2026年4月22日(水曜日)
【レポート】
高3・地学基礎の出前授業をしました。
美味しい出汁も、災害も、根っこは同じ。「地学を学ぶ本当の理由」
4月21日、萩光塩学院高校で行われた「地学基礎」の授業。ご依頼をいただいて専門員の白井が教壇に立ちました。
授業の冒頭、教室には重い空気が流れていました。生徒たちにとって「地学」は、自分たちの生活とは無縁の、どこか遠い教科に見えていたからでしょうか。実際、石の観察や火山の実験を行っても、生徒たちの反応は薄いまま。しかし、白井が「出汁」の飲み比べを提案すると、教室の空気が変わり始めました。

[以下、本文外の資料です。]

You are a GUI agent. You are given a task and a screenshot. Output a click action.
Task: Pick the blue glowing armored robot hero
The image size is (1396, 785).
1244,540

萩の美味しい出汁を支える軟水は、実はこの土地の火山の地質が生み出したもの。地学を知ることで、日常の「美味しい」や「美しい」の理由が見えてくる——。そんな文化や産業に結びついた話に、生徒たちの眼差しが徐々に変わっていきました。
さらに白井は「でも、その間にある大事なことが抜けていますよね」と切り出します。
伝えたかったのは、大地の「恵み」と「災害」の切っても切れない関係です。私たちに豊かな水や美しい景観をもたらす大地の活動は、時として人間には「災害」となって牙を剥きます。けれど、その活動がなければ、豊かな恵みも存在しません。
「地学を知ることは、恵みとリスクの両方を知ること。それがなければ、未来の選択を誤ってしまう」。
単なる知識の暗記ではない、生きていくために必要な「知恵」としての地学。地学に興味のなかった生徒たちにも、それが少しでも伝わってくれていたら嬉しいです。